Soon the computer will take over. So they say. The singularity is the 
name reserved for the moment our computers will out-smart us and develop 
their own minds.

Singularity theorists think they see an important similarity between 
humans and computers: they both think. However, given the vast 
differences in the circumstances under which humans and computers 
compute, this discovery of similarity is both a remarkable and a 
suspicious one. Even when thinking only of thinking, the differences 
between both seem to be more important. The current machine computer 
performs it's tasks in glorious isolation from which it can be 
interrupted, the human computer is closely linked to it's environment: 
it is fundamentally event-driven. If a human computer is not driven by 
events it comes to an halt. A machine computer is more likely to halt 
when it is, occasionally, interrupted.

Event-driven becomes almost synonymous with distraction when humans and 
computers are considered similar. When we, humans, think, we get so 
easily distracted that those who do not get so easily distracted become 
famous. When we solve a differential equation, we often get thirsty or 
develop a pseudo-philosophy about the color of the pencil used to jot 
down the intermediate steps. When we listen to music, the proverbial fly 
on the nose too easily becomes the most urgent thought. When we play 
chess for an audience, our eyes often wander to sexy examples of the 
desired sex.

Our environment pulls the strings of our attention. We "think" in messy 
dependence, not in the computers glorious isolation. The machine 
computer extrapolates from axioms numerous consequences, the human 
computer basically reacts.

This is probably due to our hardware, our brain. The larger part of the 
human brain has not developed to deal with the movement of the stars, 
musical compositions, chess, poetry or abstract logic. The brain was not 
designed to extrapolate, but to react. React to what? Well....to other 
human brains. Indeed, the main objects in our environment are people. 
The brain has adapted it's structure to this social environment. Our 
brain is not a general purpose computer. Our notions of mind, of person, 
of subjective experience may be the result of the way our brain adapts 
to other brains. All brains together may be an all-purpose computer, but 
  probably not.

Is the singularity theorist correct in ignoring the vast differences in 
the pragmatics of computation as done by machines and as done by humans? 
It may be that they see an arrow of brain-development that is, to a 
large degree, an illusion.

Why? It all has to do what the fundament of what our mind is. That 
fundament is called "being a person". I will return to this in the next 
paragraph, but let me first be explicit on the consequences of this 
claim. It is unlikely that the person concept will be developed by 
machine computers, or by any "running" computational process. This 
notion however controls to a very large degree what a human does and 
thinks. In the degree the concept of person matters, in that same degree 
humans and computers will be different. In the degree the concept of 
person matters, in that same degree a personless future becomes 
irrelevant to us here and now.

Let's inspect the development of personhood a little closer to make such 
statements credible. When we see a body we automatically infer that it 
is a person, endowed with consciousness, with feelings and subjective 
experiences. This point is made in an exquisite book by Leslie Brown 
(Friday's Footprint, 1997). Our brain is hardwired to develop the notion 
of person, she claims. The notion of person is instrumental in 
co-adjusting the behavior of a group of human bodies. That it is 
hard-wired means that we cannot see a body without seeing a mind, 
without inferring the existence of subjective experience in the other. A 
similar point has been made by Peter Strawson, who claims that concept 
person is logically more primitive than the idea of subjective experience.

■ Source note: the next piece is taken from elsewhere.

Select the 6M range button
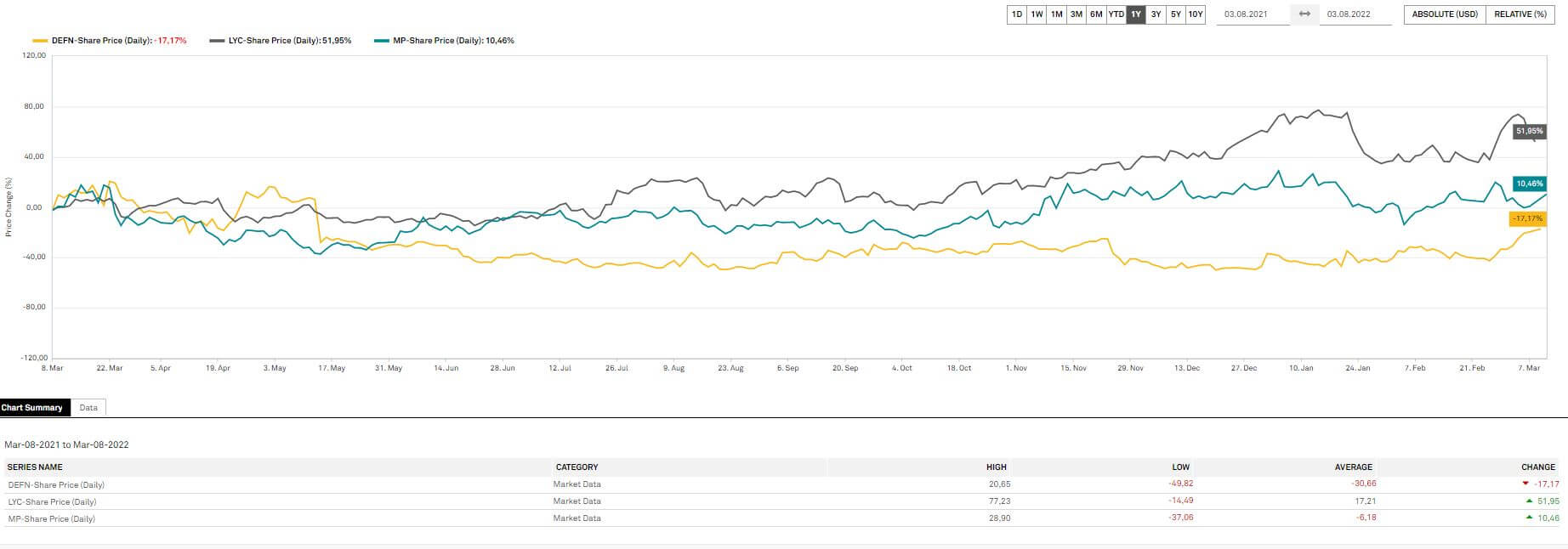The height and width of the screenshot is (549, 1568). [1096, 14]
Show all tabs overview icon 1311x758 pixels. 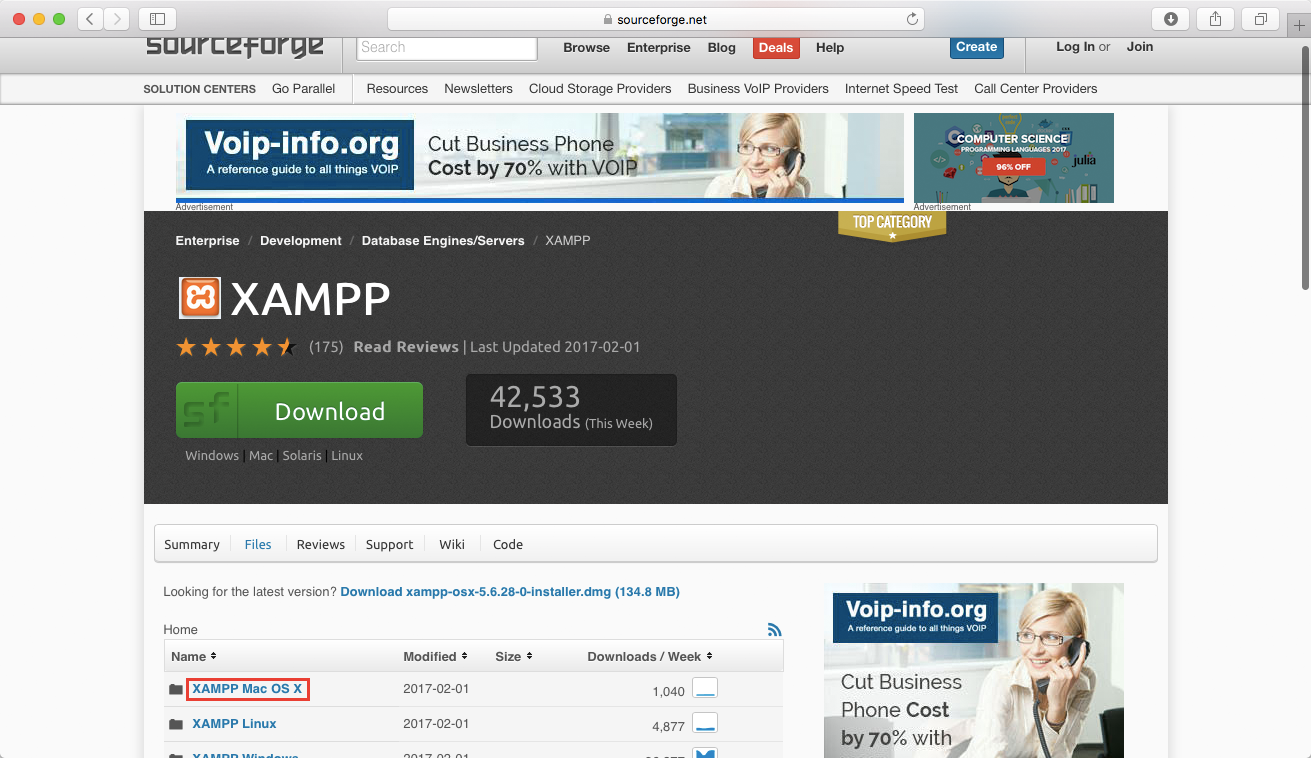point(1260,19)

There is nothing mysterious about this process of person construction. 
When we see a string of letters that form a word in a language we speak, 
we cannot but see it's meaning. Exactly what meaning depends on what we 
have learned, just as the rather abstract concept of person will be 
endowed with numerous characteristics based, mainly, on what is learned 
during the conversations between two or more human bodies.

The notion of person is a construct of our brain. It comes to being when 
brains and bodies interact. A person is therefore a social phenomenon. 
It is not 'in' a brain, it is distributed over at least two brains.

Back to our singularity theorists.

Will smart computers, or smart computational processes, have a mind, as 
so many singularists seem to imply? Probably not. A mind, as I've hinted 
above, is a sensation, of if you prefer cog-speak or have, unlike me, a 
degree in psychology, a schema, constructed by humans because it has a 
survival value in the war on the battlefield of interpersonal relations. 
Mind is conditioned on personhood. A mind is an attribute, it is a 
relation, or relation producing form, and therefore has no essence. If 
it *has* a reality it *is* a social reality. Whether something like a 
mind will exist in the future universe of computational processes after 
the singularity, depends on how, and if, these processes will 
communicate, parallel computation being assumed, of course. They will 
only develop a person schema of a kind we, humans, can relate to, if 
they interact closely with humans. Given the schism between machine 
computer and human computers in the degree they are event- driven, this 
is unlikely to happen. It becomes even more unlikely if we compare a 
brain and computer on the speed of their constituents. The brain is many 
orders slower than a computer. The notion of mind will most likely not 
even develop in the ongoing conversation of computational processes. 
What will computers develop to understand eachother? It will probably 
not be something we, humans, cannot understand, or something we couldn't 
possibly be interested in. If these communication processes become 
controlled by a new environment, however they too may get caught in new 
endless and pointless circles of communication, and they may theselves 
desire a singularity renewed. But who cares?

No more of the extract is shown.